TEXTE SOURCE:
Seule la résistance sous toutes ses formes est susceptible de faire sortir les Palestiniens
du labyrinthe politique dans lequel l’AP les a enfermés. (Photo : Countercurrents.org)

Par Rima Najjar

Activistes, conspuez et harcelez l’AP pour ses péchés autant que vous harcelez Israël pour ses crimes !

Aujourd’hui, après des décennies de répression, le mouvement de résistance apporte une nouvelle direction à la lutte nationale de la Palestine pour sa libération. Mais cette résistance n’est jamais venue de l’Autorité palestinienne ( AP ), dont la raison d’existence ne consiste qu’à contribuer aux priorités israéliennes que sont la sécurité et le commerce.

Rima Najjar, 5 décembre 2021

Le « processus de paix » que l’AP s’est arrangée pour vendre à la jeune génération des Palestiniens en Cisjordanie s’est effectivement révélée comme le mirage qu’elle avait toujours été, un mirage dont Yasser Arafat et le roi Hussein de Jordanie étaient d’ailleurs parfaitement au courant. On dit d’ailleurs qu’au moment de signer l’accord d’Oslo, le roi Hussein aurait murmuré:

« Si Israël était sérieux quant à son retrait de la Cisjordanie, il me l’aurait rendue, au lieu de la donner à l’Organisation de libération de la Palestine (OLP). »

Dans un article publié en 2017 dans The Algemeiner et intitulé « Israël ne peut se retirer de la Cisjordanie », Gershon Hacohen insistait en écrivant sur le mur – et c’était déjà vrai bien avant qu’Israël ne construise le mur :

« La plus grande menace contre l’existence d’Israël, ce ne sont ni les milices chiites sur la frontière du Golan, ni la menace nucléaire iranienne, qui sont toutes deux de nature physique et militaire.

« Au contraire, c’est la menace d’un État palestinien selon les paramètres de Clinton – qui se traduirait par la division de Jérusalem et le retrait derrière les frontières de 1967 – qui constitue le pire danger pour Israël. »

TRAVAIL DEMANDÉ: Poursuivez le texte sur l'Autorité palestinienne et le processus de paix à partir de sa dernière phrase.

JEU DE DONNÉES:
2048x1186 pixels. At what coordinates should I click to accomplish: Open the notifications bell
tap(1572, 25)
* * *
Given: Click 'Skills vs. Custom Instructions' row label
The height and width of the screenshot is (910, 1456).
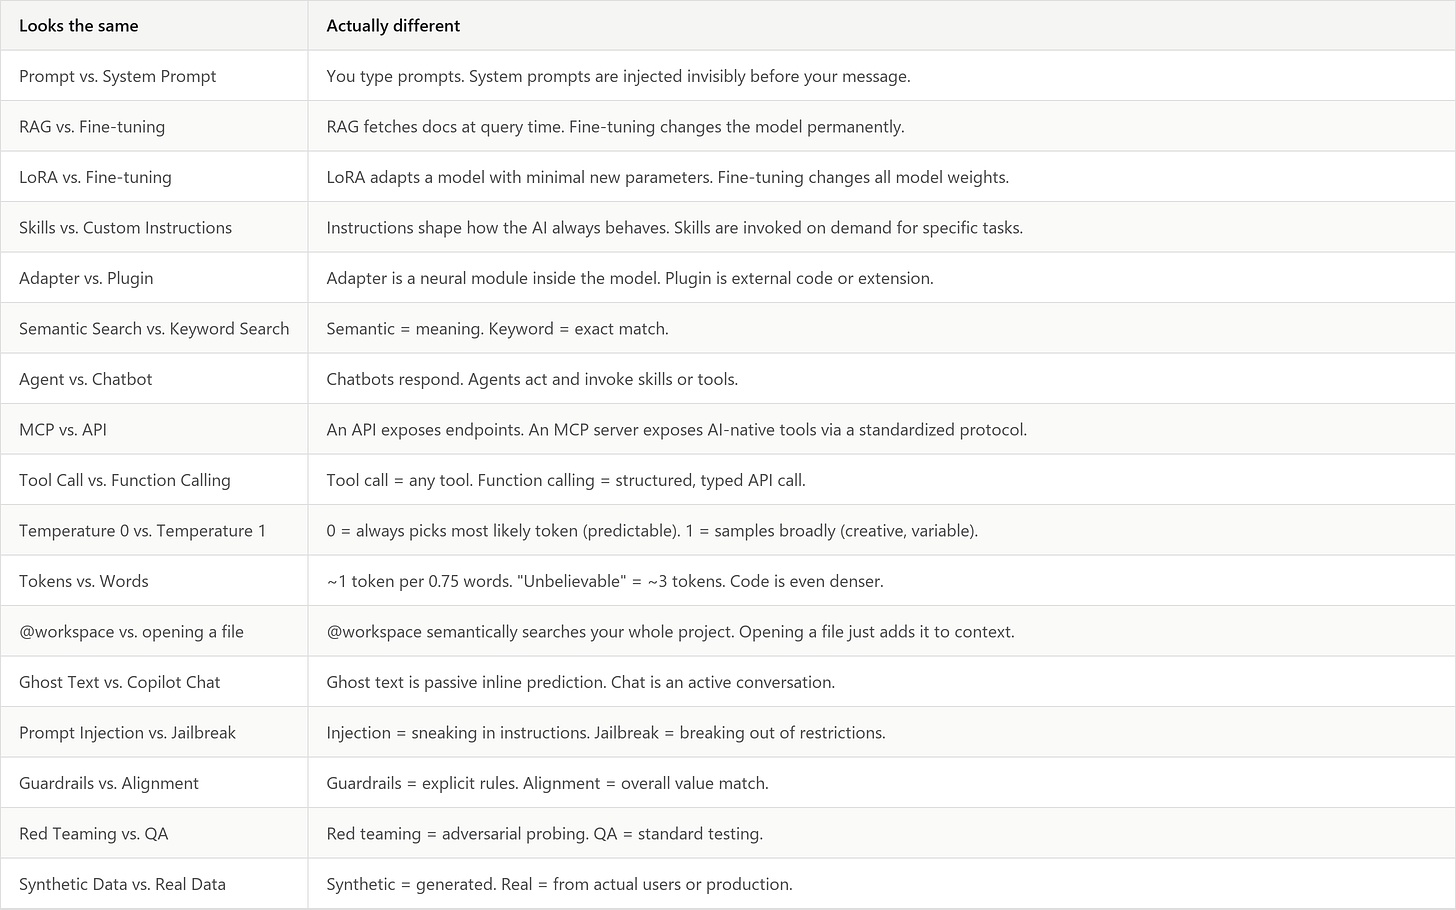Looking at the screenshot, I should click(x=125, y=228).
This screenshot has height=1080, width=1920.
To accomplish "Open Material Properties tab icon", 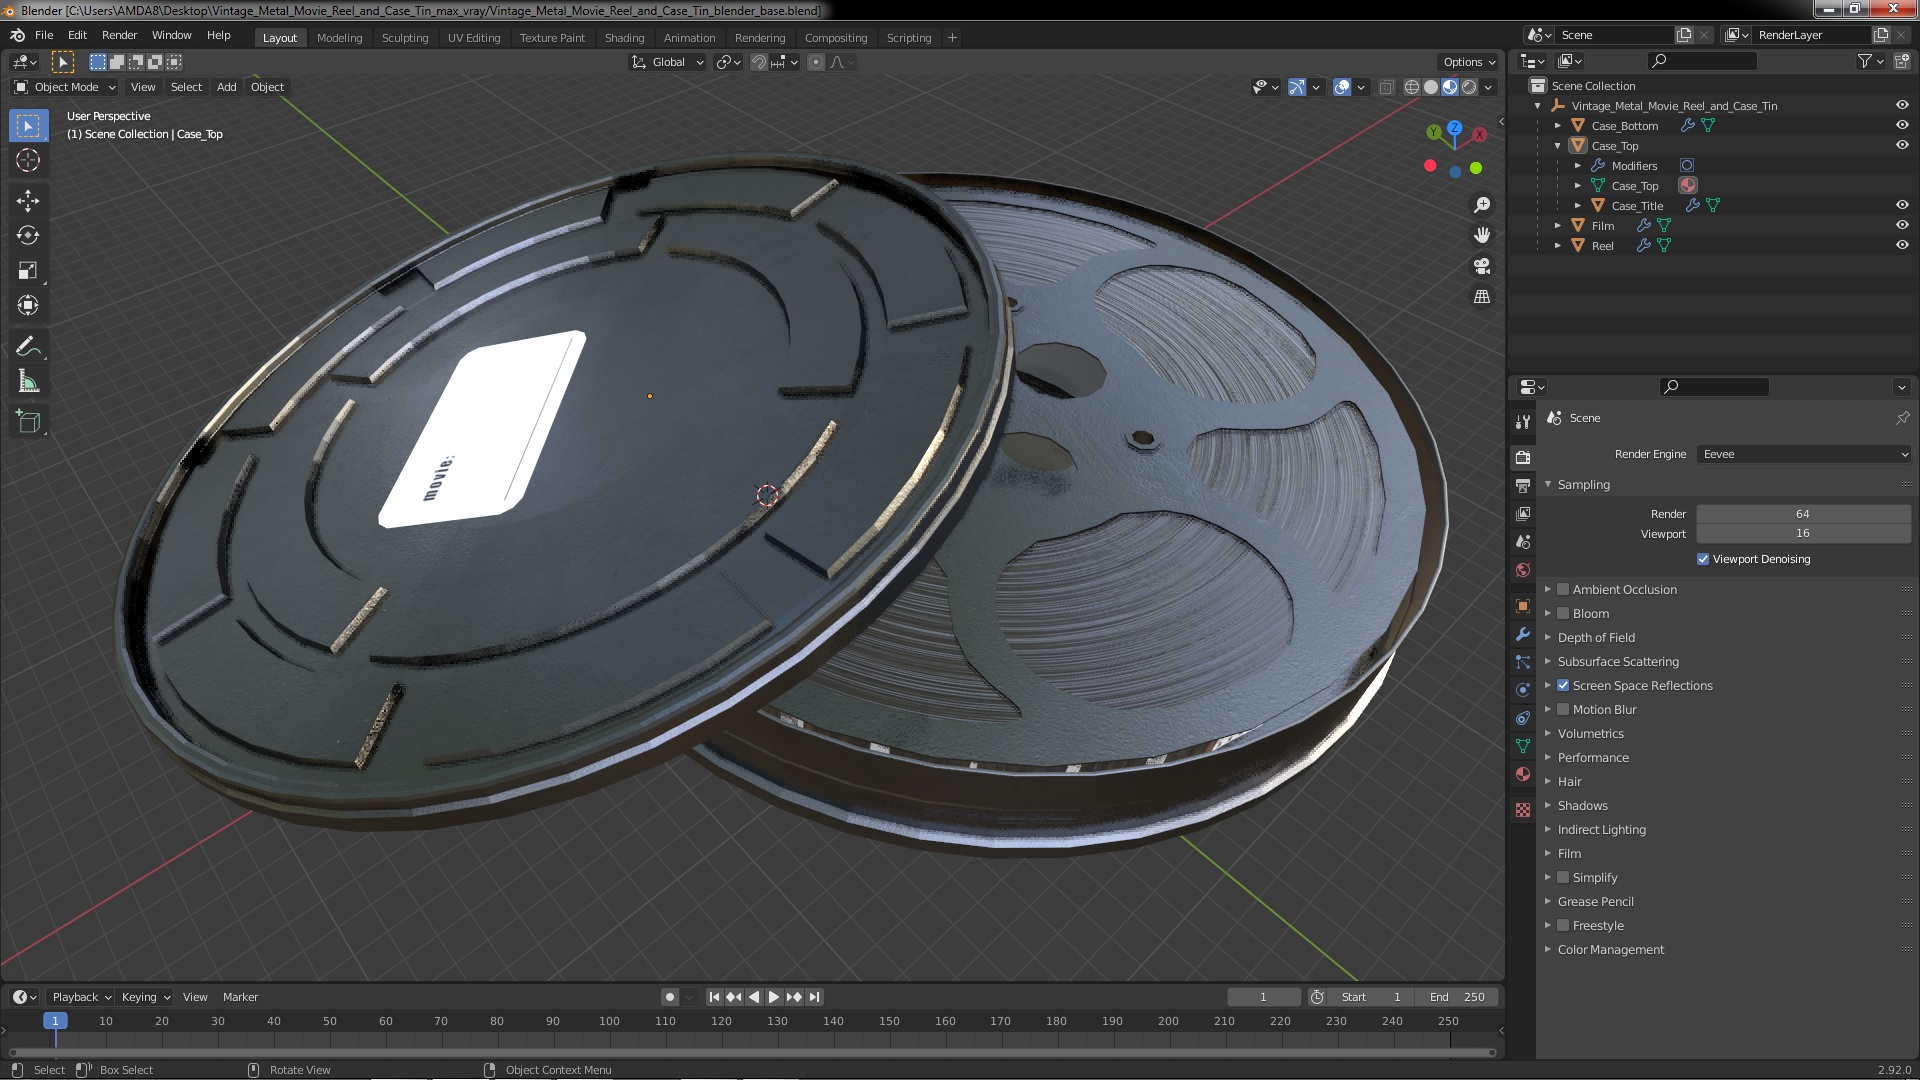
* * *
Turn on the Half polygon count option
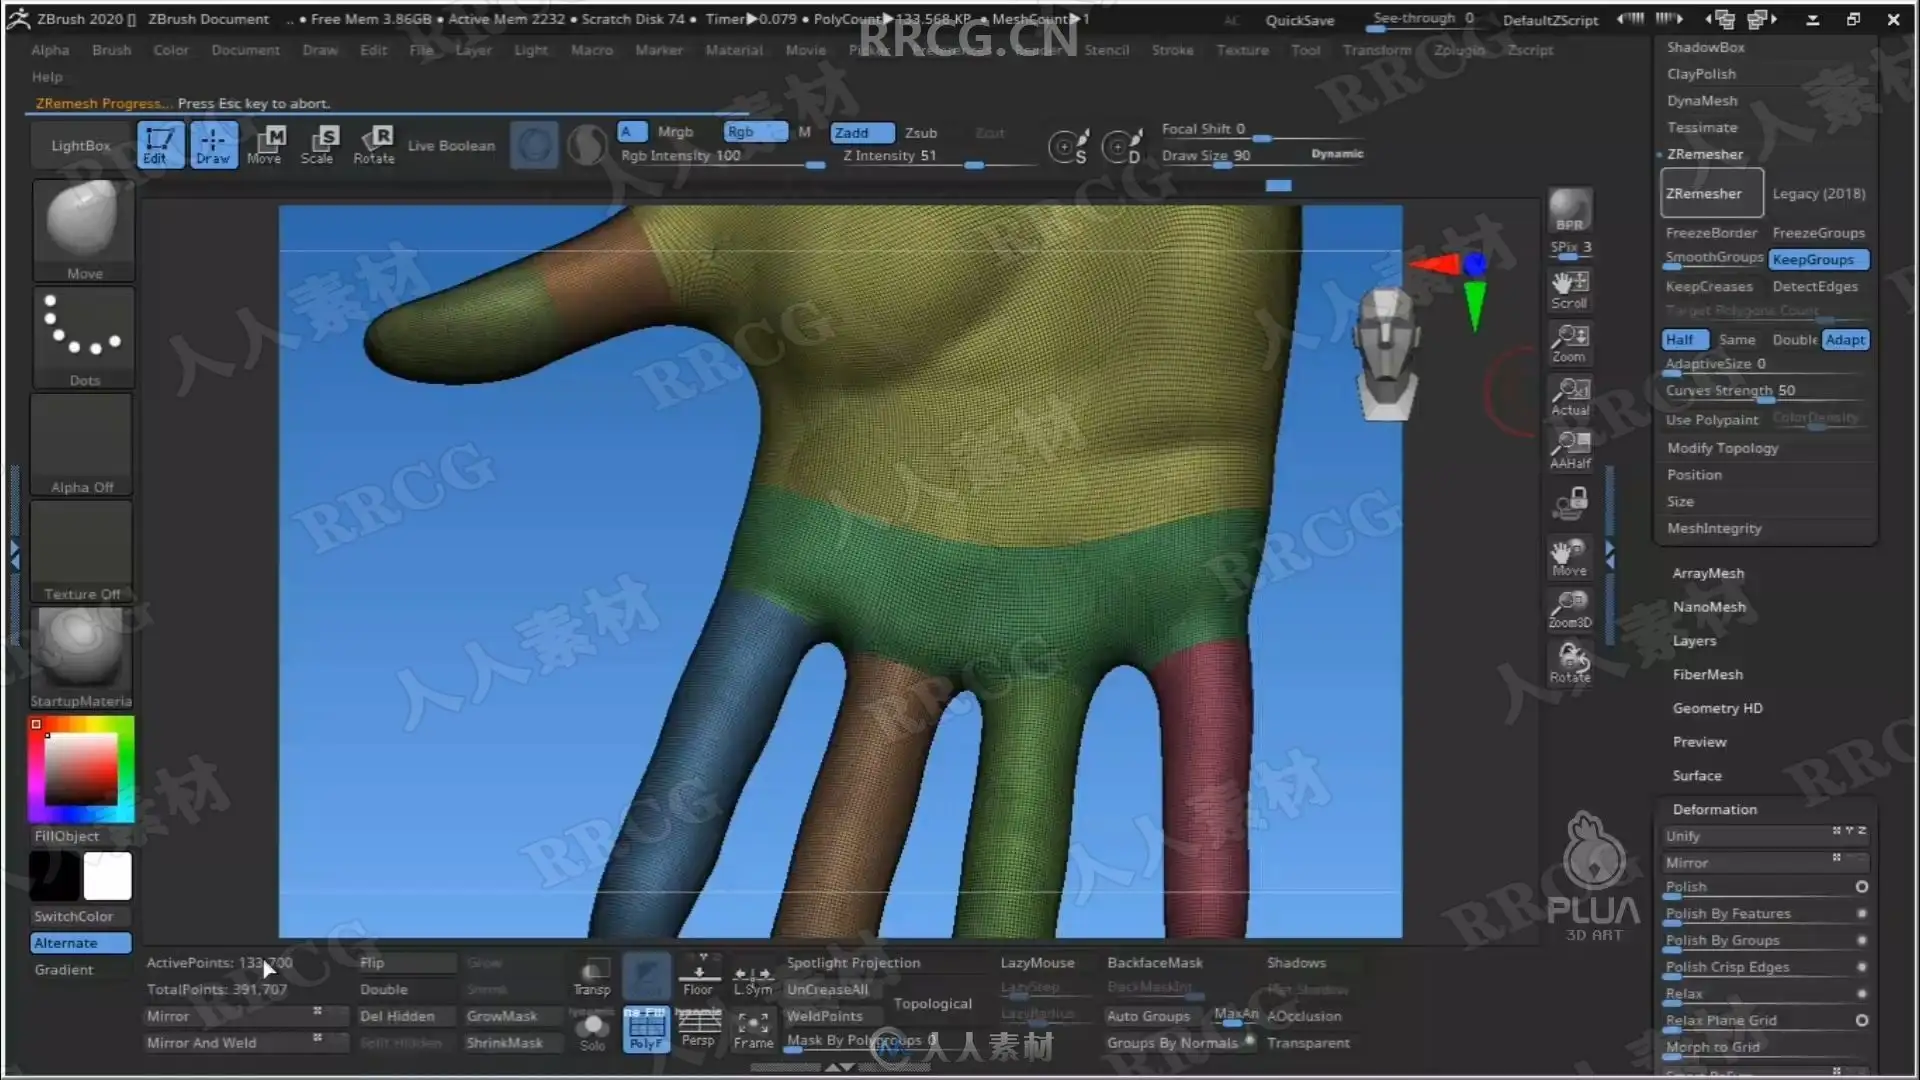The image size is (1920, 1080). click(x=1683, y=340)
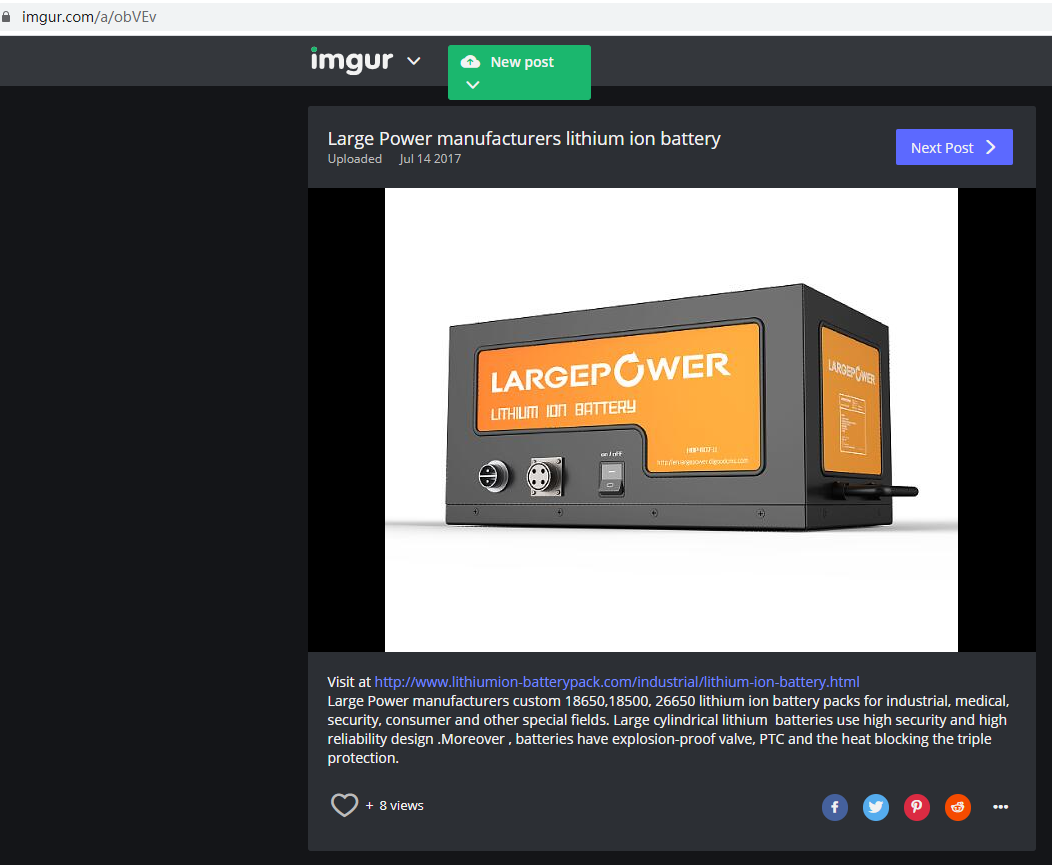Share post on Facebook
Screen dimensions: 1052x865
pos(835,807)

RÉPONSE ATTENDUE:
Comme de très nombreux analystes politiques l’ont fait remarquer à de nombreuses reprises, l’AP est un trésor de sécurité, pour Israël. Aussi longtemps qu’elle existera, elle supportera tous les frais de l’occupation israélienne. Les configurations sécuritaires de l’AP en relation avec ses partenaires sécuritaires nationaux, régionaux et internationaux ont toujours été très problématiques. La politique néolibérale et l’aide des EU et de l’UE continuent d’entretenir la promesse illusoire de l’autodétermination.

Seule la résistance sous toutes ses formes est susceptible de sortir les Palestiniens du labyrinthe politique dans lequel l’AP les a enfermés. Depuis qu’ils sont entrés dans ce labyrinthe, nombre d’entre eux ont toujours un bandeau sur les yeux mais bien d’autres, particulièrement parmi les jeunes, ont le regard débarrassé désormais de toute illusion de construction d’un État libéral ou de développement économique en Cisjordanie occupée.

Le labyrinthe est toujours sombre, humide et nauséabond. Considérez, par exemple, l’article publié hier dans Al Jazeera sur « la crise financière » dans les territoires occupés, décrite comme « la pire » depuis la création de l’AP en 1993. C’est la même vieille histoire exacerbée par la pandémie et la politique américaine récente :

« L’aide des donateurs et la retenue par Israël des fonds de taxes vitaux pressurent le budget de l’AP déjà réduit comme une peau de chagrin. »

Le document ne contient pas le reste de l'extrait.